Comic books by Filipe Melo, 2010 to 2012

The Adventures of Dog Mendonça & Pizzaboy is a comic book trilogy, written and created by Filipe Melo, illustrated by Juan Cavia and painted by Santiago Villa.

== Overview ==
A young pizza delivery boy, a middle-aged werewolf, a six-thousand-year-old demon, and the severed head of a gargoyle face the forces of evil which threaten mankind.

== Publication history ==
The books were originally published in Portugal by Tinta-da-China and in the U.S. by Dark Horse Comics. In addition to the three volumes, the creative team was invited to write a story for an anthology celebrating the 25th anniversary of Dark Horse Presents, also featuring works by Frank Miller and Mike Mignola. The story was later published in the book The Untold Tales of Dog Mendonça and Pizzaboy. The three volumes have forewords by film directors John Landis, George A. Romero, and Tobe Hooper.

===The Incredible Adventures of Dog Mendonça & Pizzaboy===
Eurico Catatau is a young pizza delivery boy. After witnessing his motorbike being stolen by a gargoyle, he hires João Vicente "Dog" Mendonça, private investigator of the occult, and his assistant Pazuul Nhgwaiatuu. Together they soon realise that the problem is bigger than they expected. Accompanied by the head of the gargoyle responsible for the theft, they will face the underworld of the Lisbon sewers.
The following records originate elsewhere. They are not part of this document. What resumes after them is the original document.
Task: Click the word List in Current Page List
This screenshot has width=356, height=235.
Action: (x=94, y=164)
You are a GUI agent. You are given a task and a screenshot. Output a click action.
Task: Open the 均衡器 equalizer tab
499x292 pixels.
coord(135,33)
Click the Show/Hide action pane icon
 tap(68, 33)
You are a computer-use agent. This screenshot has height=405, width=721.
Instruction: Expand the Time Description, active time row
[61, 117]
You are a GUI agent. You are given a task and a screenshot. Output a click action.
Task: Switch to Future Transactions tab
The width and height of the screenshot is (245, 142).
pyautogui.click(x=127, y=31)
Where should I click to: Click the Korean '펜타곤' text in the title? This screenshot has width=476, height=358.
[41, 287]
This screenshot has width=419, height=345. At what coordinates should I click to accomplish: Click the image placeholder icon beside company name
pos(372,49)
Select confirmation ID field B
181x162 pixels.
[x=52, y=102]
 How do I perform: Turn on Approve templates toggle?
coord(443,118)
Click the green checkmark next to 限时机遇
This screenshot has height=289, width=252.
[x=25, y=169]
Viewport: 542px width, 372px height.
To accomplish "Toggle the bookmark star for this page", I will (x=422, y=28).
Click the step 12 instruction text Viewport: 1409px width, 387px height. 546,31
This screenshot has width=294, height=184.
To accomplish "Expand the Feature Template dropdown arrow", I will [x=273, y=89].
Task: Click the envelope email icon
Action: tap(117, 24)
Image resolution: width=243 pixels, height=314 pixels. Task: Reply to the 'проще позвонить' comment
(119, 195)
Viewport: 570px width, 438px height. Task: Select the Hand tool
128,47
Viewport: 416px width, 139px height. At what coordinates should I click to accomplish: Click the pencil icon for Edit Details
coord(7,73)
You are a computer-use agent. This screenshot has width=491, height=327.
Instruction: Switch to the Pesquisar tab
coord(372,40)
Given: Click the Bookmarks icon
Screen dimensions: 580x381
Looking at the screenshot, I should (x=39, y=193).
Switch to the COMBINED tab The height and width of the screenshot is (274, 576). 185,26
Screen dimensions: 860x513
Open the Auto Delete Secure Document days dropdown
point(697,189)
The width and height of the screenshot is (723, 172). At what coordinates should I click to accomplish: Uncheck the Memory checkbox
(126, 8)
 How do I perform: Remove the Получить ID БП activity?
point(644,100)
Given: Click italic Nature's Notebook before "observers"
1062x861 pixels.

=== The Extraordinary Adventures of Dog Mendonça & Pizzaboy - Apocalipse ===
Dog, Pizzaboy, Pazuul and Gargoyle are back and this time they will have to face the Apocalypse, as described in the Book of Revelation. Plagues of insects, giant creatures, two hundred thousand demons invade Earth, dragging our heroes on an adventure of biblical proportions. The fate of the world will again be decided in Lisbon.

=== The Fantastic Adventures of Dog Mendonça & Pizzaboy ===
Eurico is now married and father of two. Dog Mendonça and Pazuul are kicked out of their mansion by the Portuguese government, and they join Eurico and his family. Dog has a gig as Santa Claus at the local shopping center, but an enemy from the past returns to haunt him. The team must get together one last time to save the world. The trailer for the third book became a viral hit on Youtube, reaching over two million hits in two days.

=== The Untold Tales of Dog Mendonça & Pizzaboy ===
In this compilation of stories, originally published in Dark Horse Presents #4, 5, 6 & 7, Dog Mendonça narrates his curious background and childhood, from a circus in Tondela and into the depths of a Nazi concentration camp in the Black Forest.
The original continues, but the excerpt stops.